------ DATA TO PROCESS ------
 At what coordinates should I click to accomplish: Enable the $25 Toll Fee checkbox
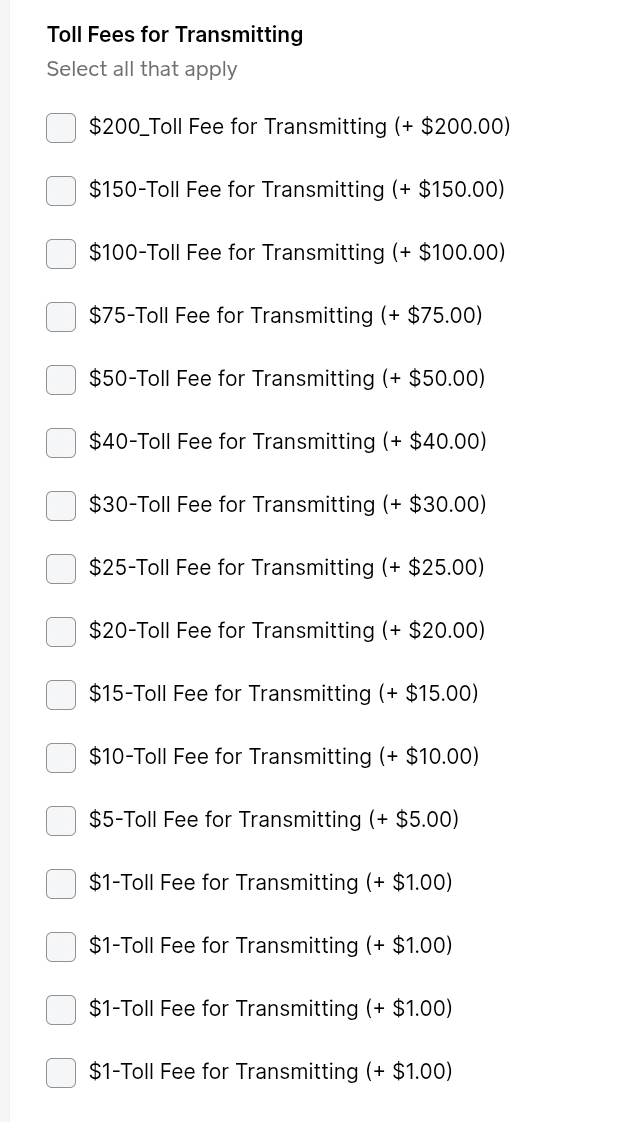pos(60,568)
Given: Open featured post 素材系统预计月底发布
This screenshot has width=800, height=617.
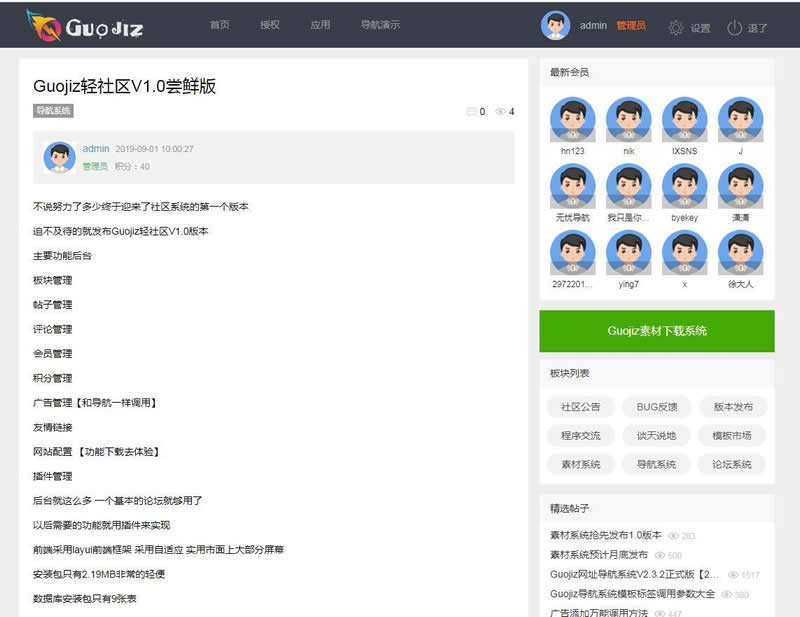Looking at the screenshot, I should pos(598,555).
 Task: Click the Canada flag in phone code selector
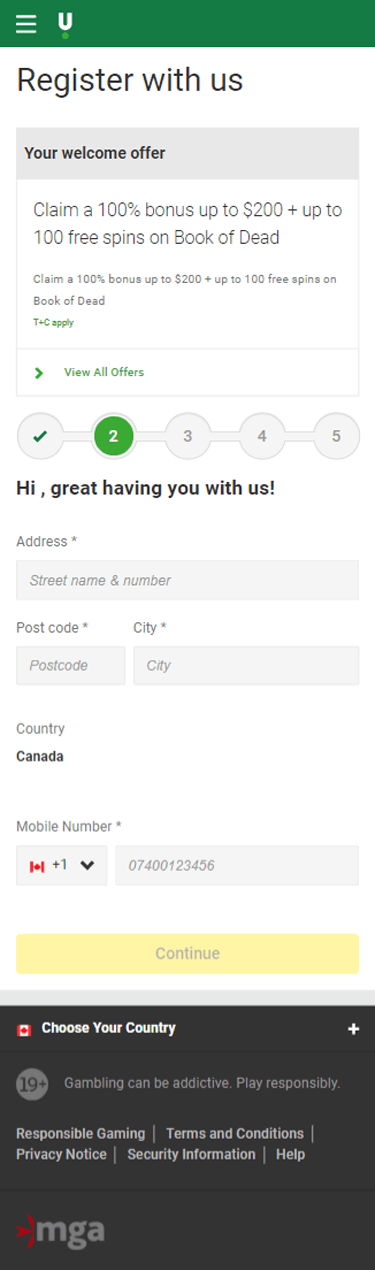[37, 866]
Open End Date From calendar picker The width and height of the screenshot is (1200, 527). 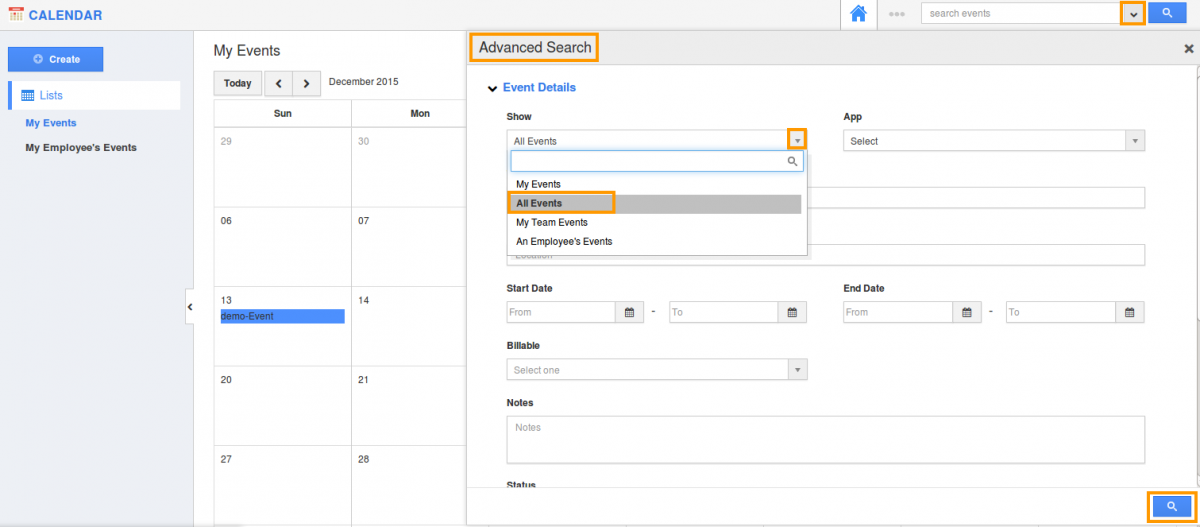click(x=966, y=312)
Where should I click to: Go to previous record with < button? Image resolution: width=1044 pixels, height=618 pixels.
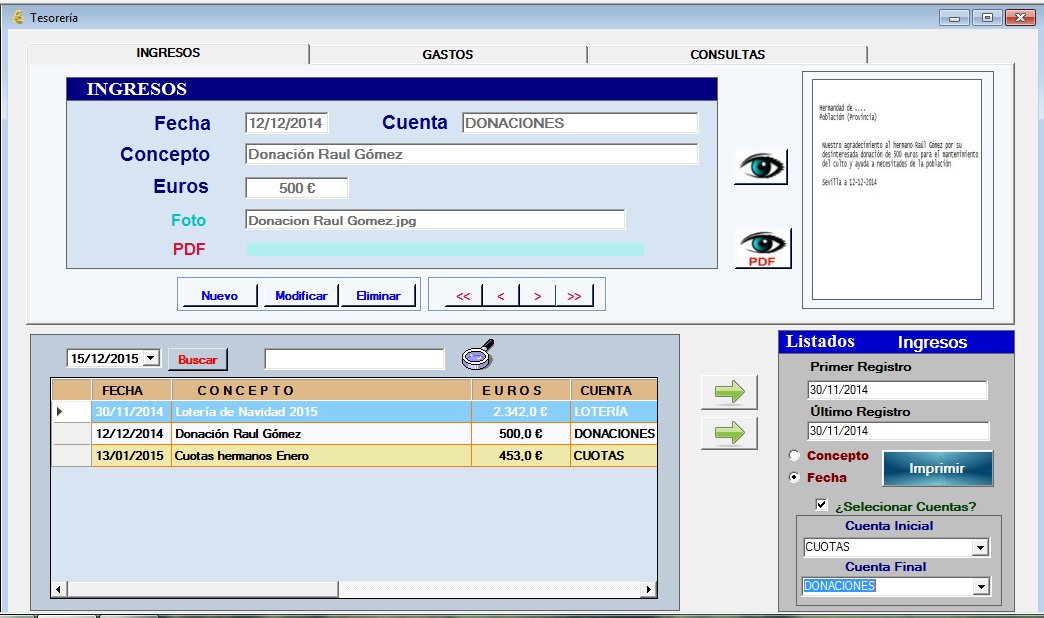pos(500,296)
------
GIVEN EXERCISE | Can you copy out word for word everything from the start of the records down to the line containing "Looking at the", including that line but leaving out the pictures?

REPLY TO THE EXERCISE |
 At what coordinates should I click to accomplish: Enable the $25 Toll Fee checkbox
pos(60,568)
Given: Open featured post 素材系统预计月底发布
This screenshot has width=800, height=617.
Looking at the screenshot, I should pos(598,555).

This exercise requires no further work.